**Compito assegnato 1**
Ricopia senza alcuna modifica il tratto dell'elenco che va dalla riga contenente "This screenshot has width=390, height=530." fino alla fine dell'elenco, con entrambi gli estremi compresi.

Prima che uscisse dalla galera ho avuto modo di conoscerlo, sapevo il motivo per cui era stato arrestato perché me ne aveva parlato. Sono due giorni che leggo ciò che scrivono i giornali su Alì e non ho ancora trovato un articolo che lo descriva per quello che è realmente, anzi, più che mai mi rendo conto di quanta superficialità si usa nel descrivere gli autori di reati.

Io non sostengo di conoscere bene la personalità di Alì, e non solo perché credo che di personalità lui ne abbia più di una, ma perché reputo che lui sia una persona così complessa che non so chi sarebbe capace di capire qualcosa dei meandri della sua psiche. La cosa più grave però è che in carcere difficilmente il personale è messo in grado di rendersi conto di situazioni di questo genere.

Come tutti gli altri detenuti lui si è fatto la sua carcerazione con poca attenzione al suo star male, che a noi risultava evidente, ma che nessuno ha "intercettato", vista la scarsità di operatori specializzati a fronte dei numeri sempre più elevati di persone incarcerate con patologie psichiatriche o altre forme di disagio. E poi, quando per colpa dei tempi interminabili della giustizia è stato scarcerato, non c’è stato alcun tipo di presa in carico. Perché il caso di Alì scopre un problema molto più esteso. Oggi in Italia si considerano sane persone, che stanno manifestamente male, per poterle condannare con più durezza, ma poi, dopo anni di galera, vengono rilasciate senza che nessuno se ne occupi, mentre il carcere non solo non ha risanato il problema, ma spesso lo ha peggiorato. Ed è inutile chiedere più galera, invece bisogna pensare a una galera diversa, più attenta alla complessità delle persone. Soltanto una pena che, quando ce n’è bisogno, cura può far sperare alla società che da qui escano persone cambiate.

**Dati del compito**
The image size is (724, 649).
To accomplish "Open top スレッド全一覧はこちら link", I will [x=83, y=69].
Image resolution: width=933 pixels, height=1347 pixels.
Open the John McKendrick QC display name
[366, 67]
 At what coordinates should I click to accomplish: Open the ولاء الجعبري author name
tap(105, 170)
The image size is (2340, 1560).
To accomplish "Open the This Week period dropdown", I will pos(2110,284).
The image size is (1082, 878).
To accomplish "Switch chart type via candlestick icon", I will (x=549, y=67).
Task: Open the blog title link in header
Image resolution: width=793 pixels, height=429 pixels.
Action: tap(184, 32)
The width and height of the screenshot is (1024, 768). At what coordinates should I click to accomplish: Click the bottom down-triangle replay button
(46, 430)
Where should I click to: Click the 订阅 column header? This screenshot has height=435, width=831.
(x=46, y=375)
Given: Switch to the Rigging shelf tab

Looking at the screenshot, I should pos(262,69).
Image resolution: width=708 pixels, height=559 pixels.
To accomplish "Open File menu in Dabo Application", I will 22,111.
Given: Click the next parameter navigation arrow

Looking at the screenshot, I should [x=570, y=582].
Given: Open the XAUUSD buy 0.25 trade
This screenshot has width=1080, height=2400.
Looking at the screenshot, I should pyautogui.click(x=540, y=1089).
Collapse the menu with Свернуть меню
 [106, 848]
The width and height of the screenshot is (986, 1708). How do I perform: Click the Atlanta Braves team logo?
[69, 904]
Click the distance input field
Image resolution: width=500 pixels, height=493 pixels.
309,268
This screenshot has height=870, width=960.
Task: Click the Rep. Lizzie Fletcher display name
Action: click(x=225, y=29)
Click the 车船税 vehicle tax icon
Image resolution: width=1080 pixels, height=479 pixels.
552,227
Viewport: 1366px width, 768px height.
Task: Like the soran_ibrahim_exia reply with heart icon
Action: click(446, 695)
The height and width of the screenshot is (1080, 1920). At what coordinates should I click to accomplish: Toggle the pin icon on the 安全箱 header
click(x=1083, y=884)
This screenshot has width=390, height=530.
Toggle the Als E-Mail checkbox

**Compito assegnato 2**
Nel primo paragrafo del testo sul caso di Alì, elenca tutti i verbi coniugati alla prima persona singolare.

**Risposta 1**
This screenshot has width=390, height=530.
Toggle the Als E-Mail checkbox

**Risposta 2**
ho avuto
sapevo
leggo
ho trovato
rendo